大学受験指導を含む文法教育・言語技術教育について書き綴っています。

読解指導・読解学習の手順④

予備的な読み

従来の文法訳読の問題点はこれまでにさまざまな点が指摘されてきたが、訳読そのものだけでなく、どんな文章なのかも分からないでいきなり訳読を始めてしまうというストラテジーにも問題があると言える。天満(1989)は文章レベルの読解ストラテジーとして「予備的な読み」の必要性を指摘し、予備的な読みの具体的な方法としてスキミング(skimming)とスキャニング(scanning)を挙げている。

スキミング

スキミングについてMikulecky and Jefferies(1996:132)は学習者に向けて次のように定義している。

Skimming is high-speed reading that can save you lots of time.

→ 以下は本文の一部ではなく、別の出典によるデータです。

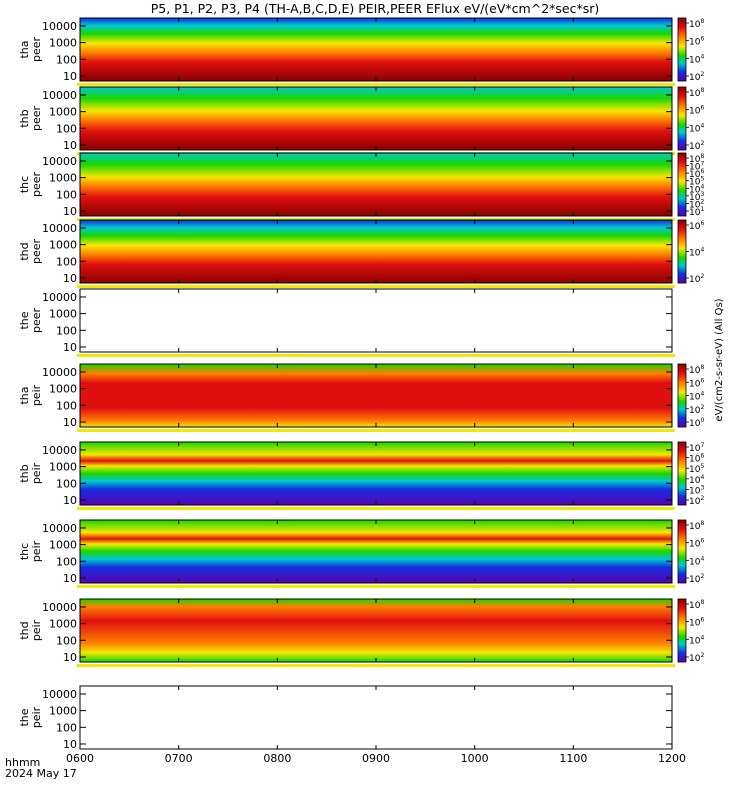 The width and height of the screenshot is (750, 800). What do you see at coordinates (30, 473) in the screenshot?
I see `panel-label: thbpeir` at bounding box center [30, 473].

You skim to get the general sense of a passage or a book.

スキミングはこのように文章の内容を大づかみにするものであるから、パラグラフごとにトピックセンテンスを読んでいくことになる。

スキャニング

スキャニングについてMikulecky and Jefferies(1996:15)は学習者に向けて次のように定義している。

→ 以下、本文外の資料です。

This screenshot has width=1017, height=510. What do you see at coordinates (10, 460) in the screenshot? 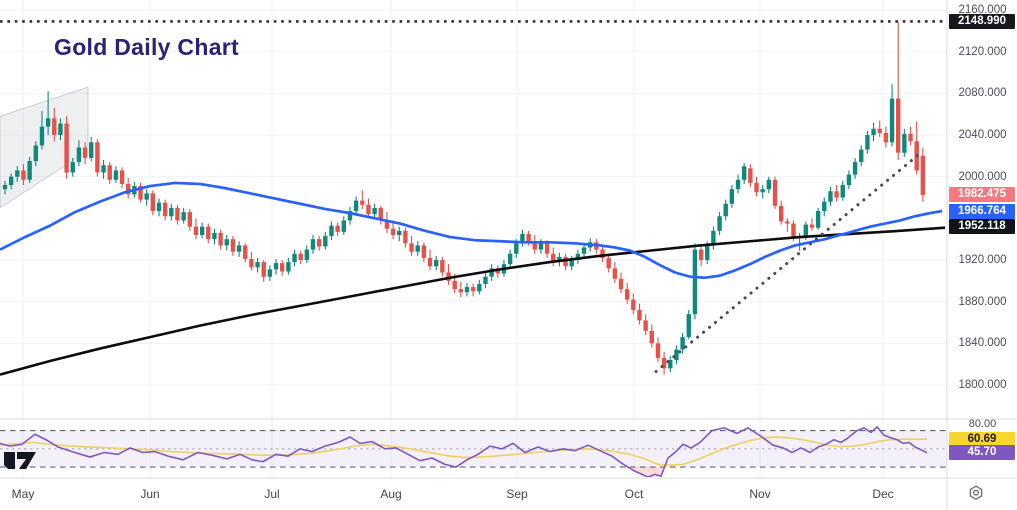
I see `tradingview-logo-bar` at bounding box center [10, 460].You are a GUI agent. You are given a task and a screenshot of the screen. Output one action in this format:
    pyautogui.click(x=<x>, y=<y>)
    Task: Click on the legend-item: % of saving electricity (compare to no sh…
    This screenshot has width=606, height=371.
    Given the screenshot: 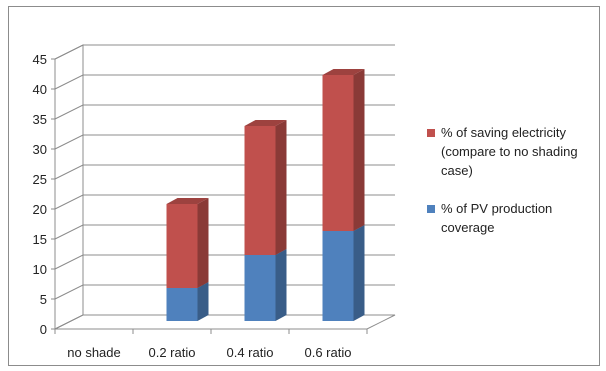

Scanning is very high-speed reading. When you scan, you have a question in mind. You do not read every word, only the word that answer your question. Practice in scanning will help you learn to skip over unimportant words so that you can read faster.

スキャニングの場合は、読み手にとって必要な情報だけを探し出す読み方であり、試験対策では設問に答えるために必要なストラテジーとなる。

精読の前提としての速読

Upton(2004)は学生向けの研究技術(study skills)としての読解ストラテジーを扱っているが、そこではスキミングを実際に文章を読む前段階の活動と位置づけ、スキミングによって読み取るべき内容と読む順序を決定していくという方法を提示している。これは先述の天満の言う予備的な読みをより実践的な視点で扱ったものと言える。
したがって精読をするためにも速読は必要であり、スキミングとスキャニングはさまざまな場面で利用できる読解ストラテジーとして高校レベルでも身につけておきたいものと言える。

参考文献

  • Mikulecky, B. S. and Jefferies, L. (1996) More Reading Power. Addison Welsley.
  • 天満美智子(1989)『英文読解のストラテジー』大修館書店.
  • Upton, T. A. (2004) Reading Skills for Success. Ann Arbor: The University of Michigan Press.